## Task description
Show every line from the entries that follow which holds the word "status".

## Supplied entries
=-=-=-=-=

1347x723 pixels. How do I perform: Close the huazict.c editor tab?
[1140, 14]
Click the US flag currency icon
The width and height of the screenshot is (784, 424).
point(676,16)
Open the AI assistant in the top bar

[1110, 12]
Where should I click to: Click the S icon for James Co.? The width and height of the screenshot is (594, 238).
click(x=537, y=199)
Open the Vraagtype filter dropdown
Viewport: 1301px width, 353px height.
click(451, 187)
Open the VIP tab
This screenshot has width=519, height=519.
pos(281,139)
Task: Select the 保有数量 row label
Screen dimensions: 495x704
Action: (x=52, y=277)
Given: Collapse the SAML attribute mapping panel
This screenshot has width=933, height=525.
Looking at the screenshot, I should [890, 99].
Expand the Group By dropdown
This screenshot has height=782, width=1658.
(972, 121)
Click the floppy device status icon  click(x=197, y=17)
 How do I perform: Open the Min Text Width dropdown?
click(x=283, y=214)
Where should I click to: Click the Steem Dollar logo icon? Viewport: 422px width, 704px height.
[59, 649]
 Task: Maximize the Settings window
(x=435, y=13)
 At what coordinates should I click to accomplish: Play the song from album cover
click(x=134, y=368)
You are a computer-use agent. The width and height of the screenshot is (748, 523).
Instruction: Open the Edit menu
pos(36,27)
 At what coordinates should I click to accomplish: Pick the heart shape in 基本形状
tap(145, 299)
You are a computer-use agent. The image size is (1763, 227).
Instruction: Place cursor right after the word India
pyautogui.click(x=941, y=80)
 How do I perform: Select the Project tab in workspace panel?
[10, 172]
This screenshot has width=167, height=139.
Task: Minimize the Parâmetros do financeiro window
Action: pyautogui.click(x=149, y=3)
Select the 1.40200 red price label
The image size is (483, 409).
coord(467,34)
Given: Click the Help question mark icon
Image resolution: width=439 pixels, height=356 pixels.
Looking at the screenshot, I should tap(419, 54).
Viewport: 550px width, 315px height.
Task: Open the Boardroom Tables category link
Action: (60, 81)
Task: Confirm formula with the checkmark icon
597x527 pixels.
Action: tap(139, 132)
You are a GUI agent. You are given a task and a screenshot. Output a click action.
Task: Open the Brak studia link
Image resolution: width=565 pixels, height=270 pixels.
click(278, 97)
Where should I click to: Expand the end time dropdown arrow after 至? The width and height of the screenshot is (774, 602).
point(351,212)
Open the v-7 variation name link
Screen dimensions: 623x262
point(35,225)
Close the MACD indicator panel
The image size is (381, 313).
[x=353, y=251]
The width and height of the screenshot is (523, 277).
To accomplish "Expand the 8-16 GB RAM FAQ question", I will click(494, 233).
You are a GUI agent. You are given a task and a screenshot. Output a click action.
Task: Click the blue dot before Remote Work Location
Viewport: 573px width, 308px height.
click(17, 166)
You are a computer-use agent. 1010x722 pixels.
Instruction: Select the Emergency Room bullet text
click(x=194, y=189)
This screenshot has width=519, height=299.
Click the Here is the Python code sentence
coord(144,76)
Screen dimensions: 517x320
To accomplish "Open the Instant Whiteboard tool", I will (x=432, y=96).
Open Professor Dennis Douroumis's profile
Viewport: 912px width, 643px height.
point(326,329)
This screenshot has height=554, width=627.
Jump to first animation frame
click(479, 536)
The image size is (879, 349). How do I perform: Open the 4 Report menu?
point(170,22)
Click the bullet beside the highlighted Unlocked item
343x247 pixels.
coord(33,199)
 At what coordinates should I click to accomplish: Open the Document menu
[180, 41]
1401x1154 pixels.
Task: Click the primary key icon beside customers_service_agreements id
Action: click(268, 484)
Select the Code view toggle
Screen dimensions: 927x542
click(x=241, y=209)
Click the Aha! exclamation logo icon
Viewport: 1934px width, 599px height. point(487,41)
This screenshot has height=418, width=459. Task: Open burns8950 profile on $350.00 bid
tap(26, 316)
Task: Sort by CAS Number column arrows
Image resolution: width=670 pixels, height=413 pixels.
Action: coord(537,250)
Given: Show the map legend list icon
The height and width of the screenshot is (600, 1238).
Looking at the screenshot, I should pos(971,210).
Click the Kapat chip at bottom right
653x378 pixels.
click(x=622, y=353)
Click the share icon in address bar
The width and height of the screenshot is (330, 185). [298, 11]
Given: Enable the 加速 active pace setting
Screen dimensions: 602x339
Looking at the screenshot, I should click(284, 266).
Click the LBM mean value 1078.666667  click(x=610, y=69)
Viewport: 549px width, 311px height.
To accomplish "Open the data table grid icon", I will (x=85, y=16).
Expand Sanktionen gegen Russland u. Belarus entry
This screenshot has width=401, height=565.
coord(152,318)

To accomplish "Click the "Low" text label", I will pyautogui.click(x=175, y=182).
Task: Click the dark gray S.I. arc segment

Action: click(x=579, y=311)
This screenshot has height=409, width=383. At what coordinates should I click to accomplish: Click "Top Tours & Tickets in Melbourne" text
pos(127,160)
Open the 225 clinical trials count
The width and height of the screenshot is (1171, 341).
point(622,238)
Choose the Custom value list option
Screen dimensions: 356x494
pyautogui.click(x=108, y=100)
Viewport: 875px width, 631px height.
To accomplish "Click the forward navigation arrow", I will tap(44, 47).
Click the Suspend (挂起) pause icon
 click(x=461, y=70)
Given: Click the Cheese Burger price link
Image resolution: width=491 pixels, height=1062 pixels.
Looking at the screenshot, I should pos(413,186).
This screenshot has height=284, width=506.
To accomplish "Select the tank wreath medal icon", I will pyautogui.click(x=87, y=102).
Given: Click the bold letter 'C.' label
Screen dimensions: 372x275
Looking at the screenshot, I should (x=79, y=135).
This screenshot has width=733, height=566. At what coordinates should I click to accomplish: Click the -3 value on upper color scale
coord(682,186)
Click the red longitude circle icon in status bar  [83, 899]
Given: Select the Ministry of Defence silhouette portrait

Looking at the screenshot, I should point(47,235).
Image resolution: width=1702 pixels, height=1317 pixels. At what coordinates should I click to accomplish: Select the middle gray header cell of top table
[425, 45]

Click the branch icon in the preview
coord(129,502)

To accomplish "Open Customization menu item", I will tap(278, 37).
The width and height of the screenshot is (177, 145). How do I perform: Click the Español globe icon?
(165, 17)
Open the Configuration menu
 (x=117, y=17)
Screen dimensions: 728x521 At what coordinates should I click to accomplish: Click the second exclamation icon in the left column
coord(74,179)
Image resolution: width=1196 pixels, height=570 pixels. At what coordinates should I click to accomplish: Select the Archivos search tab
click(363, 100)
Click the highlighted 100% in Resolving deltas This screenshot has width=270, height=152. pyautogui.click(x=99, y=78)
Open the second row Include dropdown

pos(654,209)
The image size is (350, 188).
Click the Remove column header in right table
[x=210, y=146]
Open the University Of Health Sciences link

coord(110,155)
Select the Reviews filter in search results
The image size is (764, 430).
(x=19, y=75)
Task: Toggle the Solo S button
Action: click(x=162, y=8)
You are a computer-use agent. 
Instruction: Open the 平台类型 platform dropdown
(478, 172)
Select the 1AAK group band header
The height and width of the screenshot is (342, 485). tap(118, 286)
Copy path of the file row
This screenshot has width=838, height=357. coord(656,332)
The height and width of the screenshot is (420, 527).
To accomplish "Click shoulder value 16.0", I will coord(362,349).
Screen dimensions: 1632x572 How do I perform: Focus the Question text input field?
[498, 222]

=-=-=-=-=

## Result of the task
Click the floppy device status icon  click(x=197, y=17)
Click the red longitude circle icon in status bar  [83, 899]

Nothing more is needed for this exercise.